#### Task objective:
Would you restate the data exactly as given?

[Records from a data collection]

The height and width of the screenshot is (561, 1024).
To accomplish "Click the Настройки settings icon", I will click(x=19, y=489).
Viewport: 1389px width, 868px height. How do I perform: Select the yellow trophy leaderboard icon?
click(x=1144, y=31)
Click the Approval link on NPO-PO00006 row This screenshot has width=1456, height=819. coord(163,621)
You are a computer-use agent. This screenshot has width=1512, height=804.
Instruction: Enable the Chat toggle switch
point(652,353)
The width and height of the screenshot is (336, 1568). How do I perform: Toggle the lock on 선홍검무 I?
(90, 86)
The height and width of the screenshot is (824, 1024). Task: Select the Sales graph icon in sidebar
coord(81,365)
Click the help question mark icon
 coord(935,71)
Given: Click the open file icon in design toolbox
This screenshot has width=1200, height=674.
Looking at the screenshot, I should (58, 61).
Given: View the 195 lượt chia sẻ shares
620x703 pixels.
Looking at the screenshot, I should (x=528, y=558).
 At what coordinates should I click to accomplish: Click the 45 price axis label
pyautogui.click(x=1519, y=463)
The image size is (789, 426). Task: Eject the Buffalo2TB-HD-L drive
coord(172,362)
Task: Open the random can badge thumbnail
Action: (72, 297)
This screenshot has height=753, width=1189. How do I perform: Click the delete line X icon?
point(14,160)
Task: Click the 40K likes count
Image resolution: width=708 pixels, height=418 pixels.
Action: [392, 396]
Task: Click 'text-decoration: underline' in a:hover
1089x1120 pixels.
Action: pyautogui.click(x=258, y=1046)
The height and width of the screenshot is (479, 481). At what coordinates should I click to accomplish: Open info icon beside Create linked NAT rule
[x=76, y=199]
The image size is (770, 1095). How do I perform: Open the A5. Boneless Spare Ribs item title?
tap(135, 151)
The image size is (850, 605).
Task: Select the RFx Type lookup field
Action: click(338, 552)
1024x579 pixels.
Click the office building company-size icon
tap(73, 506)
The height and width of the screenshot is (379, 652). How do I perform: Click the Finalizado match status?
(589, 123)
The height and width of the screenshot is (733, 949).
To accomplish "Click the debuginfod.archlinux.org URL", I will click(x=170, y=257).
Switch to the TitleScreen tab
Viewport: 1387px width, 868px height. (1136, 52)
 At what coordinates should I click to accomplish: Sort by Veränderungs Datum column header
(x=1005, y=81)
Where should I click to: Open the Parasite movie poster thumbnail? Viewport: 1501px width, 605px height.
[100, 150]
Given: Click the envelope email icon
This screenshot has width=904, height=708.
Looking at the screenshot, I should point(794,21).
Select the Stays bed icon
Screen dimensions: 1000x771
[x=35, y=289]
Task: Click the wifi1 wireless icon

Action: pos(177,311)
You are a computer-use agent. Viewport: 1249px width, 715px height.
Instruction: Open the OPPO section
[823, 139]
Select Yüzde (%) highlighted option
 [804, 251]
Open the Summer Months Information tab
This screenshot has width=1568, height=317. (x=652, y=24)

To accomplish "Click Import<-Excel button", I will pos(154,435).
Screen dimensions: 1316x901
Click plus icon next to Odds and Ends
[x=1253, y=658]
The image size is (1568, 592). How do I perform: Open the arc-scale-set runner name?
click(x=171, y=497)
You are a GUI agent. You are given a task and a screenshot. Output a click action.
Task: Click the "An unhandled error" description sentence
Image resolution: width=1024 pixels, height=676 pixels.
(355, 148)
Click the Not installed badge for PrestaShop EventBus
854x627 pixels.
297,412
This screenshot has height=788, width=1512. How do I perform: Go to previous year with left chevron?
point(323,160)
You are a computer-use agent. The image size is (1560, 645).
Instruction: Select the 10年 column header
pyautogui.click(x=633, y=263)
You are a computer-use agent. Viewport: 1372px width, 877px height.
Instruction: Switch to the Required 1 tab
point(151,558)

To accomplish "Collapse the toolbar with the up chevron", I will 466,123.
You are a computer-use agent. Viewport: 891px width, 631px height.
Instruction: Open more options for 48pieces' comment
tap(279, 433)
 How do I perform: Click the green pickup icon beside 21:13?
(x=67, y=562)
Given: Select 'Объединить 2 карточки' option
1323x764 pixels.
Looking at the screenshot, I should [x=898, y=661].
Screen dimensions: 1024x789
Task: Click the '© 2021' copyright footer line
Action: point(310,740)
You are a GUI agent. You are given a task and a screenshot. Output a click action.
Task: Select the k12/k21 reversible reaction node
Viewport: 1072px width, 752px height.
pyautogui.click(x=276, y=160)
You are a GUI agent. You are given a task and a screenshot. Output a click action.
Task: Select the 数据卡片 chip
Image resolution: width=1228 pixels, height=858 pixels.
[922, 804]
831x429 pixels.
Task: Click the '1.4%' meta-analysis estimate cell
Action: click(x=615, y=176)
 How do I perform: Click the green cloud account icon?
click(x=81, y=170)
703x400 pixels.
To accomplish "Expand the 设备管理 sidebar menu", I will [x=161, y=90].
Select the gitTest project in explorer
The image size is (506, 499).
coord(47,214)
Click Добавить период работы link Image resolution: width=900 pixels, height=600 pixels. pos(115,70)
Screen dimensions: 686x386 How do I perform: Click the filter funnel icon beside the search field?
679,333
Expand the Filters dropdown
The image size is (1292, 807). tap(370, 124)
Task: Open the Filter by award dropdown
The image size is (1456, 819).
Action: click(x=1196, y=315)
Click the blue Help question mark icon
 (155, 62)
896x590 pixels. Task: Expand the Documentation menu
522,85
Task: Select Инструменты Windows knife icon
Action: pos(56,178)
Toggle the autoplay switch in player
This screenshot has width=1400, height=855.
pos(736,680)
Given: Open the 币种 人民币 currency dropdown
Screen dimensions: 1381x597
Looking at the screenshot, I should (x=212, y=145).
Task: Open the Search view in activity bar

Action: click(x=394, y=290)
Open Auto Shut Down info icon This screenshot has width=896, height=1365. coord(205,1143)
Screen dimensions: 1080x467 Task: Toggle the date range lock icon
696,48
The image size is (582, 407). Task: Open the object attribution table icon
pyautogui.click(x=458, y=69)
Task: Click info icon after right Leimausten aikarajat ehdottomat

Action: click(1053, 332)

#### Response to this task:
The height and width of the screenshot is (561, 1024).
To accomplish "Click the Настройки settings icon", I will click(x=19, y=489).
Viewport: 1389px width, 868px height. How do I perform: Select the yellow trophy leaderboard icon?
click(x=1144, y=31)
Click the Approval link on NPO-PO00006 row This screenshot has width=1456, height=819. coord(163,621)
You are a computer-use agent. This screenshot has width=1512, height=804.
Instruction: Enable the Chat toggle switch
point(652,353)
The width and height of the screenshot is (336, 1568). How do I perform: Toggle the lock on 선홍검무 I?
(90, 86)
The height and width of the screenshot is (824, 1024). Task: Select the Sales graph icon in sidebar
coord(81,365)
Click the help question mark icon
 coord(935,71)
Given: Click the open file icon in design toolbox
This screenshot has width=1200, height=674.
Looking at the screenshot, I should (58, 61).
Given: View the 195 lượt chia sẻ shares
620x703 pixels.
Looking at the screenshot, I should (x=528, y=558).
 At what coordinates should I click to accomplish: Click the 45 price axis label
pyautogui.click(x=1519, y=463)
The image size is (789, 426). Task: Eject the Buffalo2TB-HD-L drive
coord(172,362)
Task: Open the random can badge thumbnail
Action: (72, 297)
This screenshot has height=753, width=1189. How do I perform: Click the delete line X icon?
point(14,160)
Task: Click the 40K likes count
Image resolution: width=708 pixels, height=418 pixels.
Action: [392, 396]
Task: Click 'text-decoration: underline' in a:hover
1089x1120 pixels.
Action: pyautogui.click(x=258, y=1046)
The height and width of the screenshot is (479, 481). At what coordinates should I click to accomplish: Open info icon beside Create linked NAT rule
[x=76, y=199]
The image size is (770, 1095). How do I perform: Open the A5. Boneless Spare Ribs item title?
tap(135, 151)
The image size is (850, 605).
Task: Select the RFx Type lookup field
Action: click(338, 552)
1024x579 pixels.
Click the office building company-size icon
tap(73, 506)
The height and width of the screenshot is (379, 652). How do I perform: Click the Finalizado match status?
(589, 123)
The height and width of the screenshot is (733, 949).
To accomplish "Click the debuginfod.archlinux.org URL", I will click(x=170, y=257).
Switch to the TitleScreen tab
Viewport: 1387px width, 868px height. (1136, 52)
 At what coordinates should I click to accomplish: Sort by Veränderungs Datum column header
(x=1005, y=81)
Where should I click to: Open the Parasite movie poster thumbnail? Viewport: 1501px width, 605px height.
[100, 150]
Given: Click the envelope email icon
This screenshot has width=904, height=708.
Looking at the screenshot, I should point(794,21).
Select the Stays bed icon
Screen dimensions: 1000x771
[x=35, y=289]
Task: Click the wifi1 wireless icon

Action: pos(177,311)
You are a computer-use agent. Viewport: 1249px width, 715px height.
Instruction: Open the OPPO section
[823, 139]
Select Yüzde (%) highlighted option
 [804, 251]
Open the Summer Months Information tab
This screenshot has width=1568, height=317. (x=652, y=24)

To accomplish "Click Import<-Excel button", I will pos(154,435).
Screen dimensions: 1316x901
Click plus icon next to Odds and Ends
[x=1253, y=658]
The image size is (1568, 592). How do I perform: Open the arc-scale-set runner name?
click(x=171, y=497)
You are a GUI agent. You are given a task and a screenshot. Output a click action.
Task: Click the "An unhandled error" description sentence
Image resolution: width=1024 pixels, height=676 pixels.
(355, 148)
Click the Not installed badge for PrestaShop EventBus
854x627 pixels.
297,412
This screenshot has height=788, width=1512. How do I perform: Go to previous year with left chevron?
point(323,160)
You are a computer-use agent. The image size is (1560, 645).
Instruction: Select the 10年 column header
pyautogui.click(x=633, y=263)
You are a computer-use agent. Viewport: 1372px width, 877px height.
Instruction: Switch to the Required 1 tab
point(151,558)

To accomplish "Collapse the toolbar with the up chevron", I will 466,123.
You are a computer-use agent. Viewport: 891px width, 631px height.
Instruction: Open more options for 48pieces' comment
tap(279, 433)
 How do I perform: Click the green pickup icon beside 21:13?
(x=67, y=562)
Given: Select 'Объединить 2 карточки' option
1323x764 pixels.
Looking at the screenshot, I should [x=898, y=661].
Screen dimensions: 1024x789
Task: Click the '© 2021' copyright footer line
Action: point(310,740)
You are a GUI agent. You are given a task and a screenshot. Output a click action.
Task: Select the k12/k21 reversible reaction node
Viewport: 1072px width, 752px height.
pyautogui.click(x=276, y=160)
You are a GUI agent. You are given a task and a screenshot. Output a click action.
Task: Select the 数据卡片 chip
Image resolution: width=1228 pixels, height=858 pixels.
[922, 804]
831x429 pixels.
Task: Click the '1.4%' meta-analysis estimate cell
Action: click(x=615, y=176)
 How do I perform: Click the green cloud account icon?
click(x=81, y=170)
703x400 pixels.
To accomplish "Expand the 设备管理 sidebar menu", I will [x=161, y=90].
Select the gitTest project in explorer
The image size is (506, 499).
coord(47,214)
Click Добавить период работы link Image resolution: width=900 pixels, height=600 pixels. pos(115,70)
Screen dimensions: 686x386 How do I perform: Click the filter funnel icon beside the search field?
679,333
Expand the Filters dropdown
The image size is (1292, 807). tap(370, 124)
Task: Open the Filter by award dropdown
The image size is (1456, 819).
Action: click(x=1196, y=315)
Click the blue Help question mark icon
 (155, 62)
896x590 pixels. Task: Expand the Documentation menu
522,85
Task: Select Инструменты Windows knife icon
Action: pos(56,178)
Toggle the autoplay switch in player
This screenshot has width=1400, height=855.
pos(736,680)
Given: Open the 币种 人民币 currency dropdown
Screen dimensions: 1381x597
Looking at the screenshot, I should (x=212, y=145).
Task: Open the Search view in activity bar

Action: click(x=394, y=290)
Open Auto Shut Down info icon This screenshot has width=896, height=1365. coord(205,1143)
Screen dimensions: 1080x467 Task: Toggle the date range lock icon
696,48
The image size is (582, 407). Task: Open the object attribution table icon
pyautogui.click(x=458, y=69)
Task: Click info icon after right Leimausten aikarajat ehdottomat

Action: click(1053, 332)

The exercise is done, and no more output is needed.